Cadeau de Guyane, graines de panacoco © Marie-Ange Ostré

Il y a différentes façons d’honorer un hôte, un ami, un conjoint. Des pus coûteuses aux plus humbles. Et justement, ce jour-là en Guyane…

« Et soudain, un inconnu vous offre…« . C’est une formule bien connue d’un ancien spot de pub. Mais si, une fois dans votre vie, un inconnu vous offrait vraiment un cadeau ?… Pas de ces fleurs coûteuses pour attirer l’attention ou de ces dîners luxueux dans un établissement au raffinement reconnu, pas non plus une technique de drague éculée, non… un « petit présent » comme on dit si joliment aux Seychelles, un vrai cadeau, de ceux qui viennent du coeur.

En Guyane cette année nous étions hébergés à Ouanary, petit village proche de la frontière brésilienne, en pleine forêt équatoriale sur les rives de la rivière Oyapock. Notre pension de famille était sommaire, située dans une percée de la forêt, la végétation dépassant allègrement le bâtiment d’un étage.

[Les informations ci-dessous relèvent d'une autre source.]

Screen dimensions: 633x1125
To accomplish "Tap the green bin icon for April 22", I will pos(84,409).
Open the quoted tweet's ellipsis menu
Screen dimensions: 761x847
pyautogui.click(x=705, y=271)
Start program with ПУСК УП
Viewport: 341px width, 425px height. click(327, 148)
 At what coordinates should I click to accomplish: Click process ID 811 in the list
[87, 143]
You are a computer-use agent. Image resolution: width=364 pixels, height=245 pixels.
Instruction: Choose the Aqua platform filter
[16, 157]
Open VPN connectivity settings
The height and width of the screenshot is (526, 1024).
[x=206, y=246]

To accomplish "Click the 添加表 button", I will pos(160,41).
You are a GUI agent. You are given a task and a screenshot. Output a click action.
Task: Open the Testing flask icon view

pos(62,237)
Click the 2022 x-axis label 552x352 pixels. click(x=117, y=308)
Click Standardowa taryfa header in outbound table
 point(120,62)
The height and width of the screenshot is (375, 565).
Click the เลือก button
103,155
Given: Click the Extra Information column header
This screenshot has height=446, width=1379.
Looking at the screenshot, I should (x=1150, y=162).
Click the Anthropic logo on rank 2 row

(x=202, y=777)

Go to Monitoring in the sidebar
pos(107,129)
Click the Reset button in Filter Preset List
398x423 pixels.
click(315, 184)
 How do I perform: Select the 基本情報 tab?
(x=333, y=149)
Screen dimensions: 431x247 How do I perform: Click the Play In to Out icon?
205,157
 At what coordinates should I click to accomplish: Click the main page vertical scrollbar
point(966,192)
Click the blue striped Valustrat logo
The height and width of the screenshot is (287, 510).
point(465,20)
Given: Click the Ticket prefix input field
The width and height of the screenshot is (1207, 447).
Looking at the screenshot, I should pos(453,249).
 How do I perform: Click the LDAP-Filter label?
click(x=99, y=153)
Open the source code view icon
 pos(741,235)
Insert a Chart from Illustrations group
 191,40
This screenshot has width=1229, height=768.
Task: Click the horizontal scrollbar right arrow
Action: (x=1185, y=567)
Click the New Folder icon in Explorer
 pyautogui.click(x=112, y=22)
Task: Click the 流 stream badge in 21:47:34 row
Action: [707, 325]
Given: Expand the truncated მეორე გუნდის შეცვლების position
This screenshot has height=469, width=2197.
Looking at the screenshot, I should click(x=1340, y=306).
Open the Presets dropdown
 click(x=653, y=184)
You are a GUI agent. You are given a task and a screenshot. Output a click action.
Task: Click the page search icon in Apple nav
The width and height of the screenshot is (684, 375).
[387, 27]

Un matin, nous étions montés sur une hauteur surplombant toute la canopée brésilienne et nous contemplions, sur des kilomètres à la ronde, la dense forêt amazonienne. Un tapis de feuillages épais, vert sombre, percé sur une fréquence élevée de cris d’oiseaux et des vociférations des singes hurleurs… Le regard portait aussi loin qu’on voulait l’imaginer, au-delà du territoire guyanais, jusqu’à l’horizon dense de ce Brésil haut en couleurs qui nous avait accueillis huit mois auparavant. Il avait fallu 40 minutes de grimpette sur un chemin abrupt pour atteindre cette plateforme qui héberge l’unique antenne relais de la région.

Nous nous préparions à enregistrer une séquence sur l’histoire des légendaires monts Tumuc Humac explorés à la fin du XIXème siècle par l’explorateur français Jules Crevaux. Comme en télévision tout prend toujours un certain temps, l’équipe cherchait le meilleur angle de prise de vue pendant que je musardais, nez au sol, en cherchant l’inconnu. Dans n’importe quel coin du monde, en cherchant un peu, vous trouverez de l’insolite.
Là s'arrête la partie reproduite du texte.